All that can be done, the only question is how fast do you need to do it?

im not sure if it will work out well or not

SPI is multi-slave, you normally just need a separate select signal for each device. If the LCD doesn't have a CS/SS input you will have to use shiftOut() for it or the 595s and SPI for the other.

BTW there are better chips to use than the 595.


Rob

I just read the Adafruit thread more closely.

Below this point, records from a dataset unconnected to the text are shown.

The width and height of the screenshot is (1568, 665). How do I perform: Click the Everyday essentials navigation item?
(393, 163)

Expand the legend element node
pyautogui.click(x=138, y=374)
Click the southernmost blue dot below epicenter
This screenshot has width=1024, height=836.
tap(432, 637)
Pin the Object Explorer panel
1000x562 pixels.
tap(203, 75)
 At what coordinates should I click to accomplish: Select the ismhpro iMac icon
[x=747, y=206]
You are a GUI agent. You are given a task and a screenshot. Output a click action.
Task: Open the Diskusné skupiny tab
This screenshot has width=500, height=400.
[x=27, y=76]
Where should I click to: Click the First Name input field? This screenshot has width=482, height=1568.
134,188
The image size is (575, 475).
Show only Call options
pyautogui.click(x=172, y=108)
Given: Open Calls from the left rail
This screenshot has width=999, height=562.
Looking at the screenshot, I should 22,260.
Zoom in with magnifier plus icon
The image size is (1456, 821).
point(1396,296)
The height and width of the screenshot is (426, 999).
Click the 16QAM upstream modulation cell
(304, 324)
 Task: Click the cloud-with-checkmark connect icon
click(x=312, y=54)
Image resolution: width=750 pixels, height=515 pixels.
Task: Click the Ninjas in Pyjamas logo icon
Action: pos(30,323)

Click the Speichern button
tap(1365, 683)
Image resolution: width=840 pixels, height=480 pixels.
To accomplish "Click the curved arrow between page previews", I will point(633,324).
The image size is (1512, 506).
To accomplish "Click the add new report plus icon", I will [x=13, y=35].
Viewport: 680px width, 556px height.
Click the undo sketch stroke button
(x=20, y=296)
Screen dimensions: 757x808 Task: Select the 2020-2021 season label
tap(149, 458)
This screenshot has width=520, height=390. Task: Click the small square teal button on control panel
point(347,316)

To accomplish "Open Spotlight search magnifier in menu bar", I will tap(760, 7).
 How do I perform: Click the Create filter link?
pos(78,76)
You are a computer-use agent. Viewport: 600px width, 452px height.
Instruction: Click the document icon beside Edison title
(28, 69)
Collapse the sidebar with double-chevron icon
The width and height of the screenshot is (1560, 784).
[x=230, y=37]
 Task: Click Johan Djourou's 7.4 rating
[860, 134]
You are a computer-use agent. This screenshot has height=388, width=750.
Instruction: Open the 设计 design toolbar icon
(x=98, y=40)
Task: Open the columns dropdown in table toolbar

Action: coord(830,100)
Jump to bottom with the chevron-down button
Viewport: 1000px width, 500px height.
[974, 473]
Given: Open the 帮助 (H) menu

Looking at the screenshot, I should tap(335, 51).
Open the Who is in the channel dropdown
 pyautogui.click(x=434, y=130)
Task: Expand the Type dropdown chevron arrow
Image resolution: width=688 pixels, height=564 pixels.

I gather you want to count people in/out of the library? There are a lot of pitfalls in counting people entering/leaving a room and I'm not convinced it can be done 100% reliably.


Rob

Atm the librarian is having to do the counting. They aren't after a perfect count, just a ballpark of the usage in the library.
What specific chips would be better then the 595? Are they cheaper?

OK that helps if you can afford to miss a few counts.

The 595 will not drive LEDs directly so you have to add transistors or driver chips and a resistor for every LED. It get real messy real quick.

Chips like the TLC5916 and TLC5927 have built in constant current sources so you only need a single resistor per 8 (or 16) LEDs and no extra drivers. That's a lot better.

Even better are chips like the AS1108 that MUX the LEDs. The AS1108 will drive 4 digits with nothing extra but a single resistor to set the current. This chip (and the others above) can be daisy-chained so you can drive as many digits as you like with a single SPI port. You would need 4 of these to get 16 displays.

MAX7219-MAX7221s (and many others by Maxim) will do 8 digits but can't be daisy-chained so you need multiple chip-select pins, one for each chip but then only two chips will do 16 7-seg displays.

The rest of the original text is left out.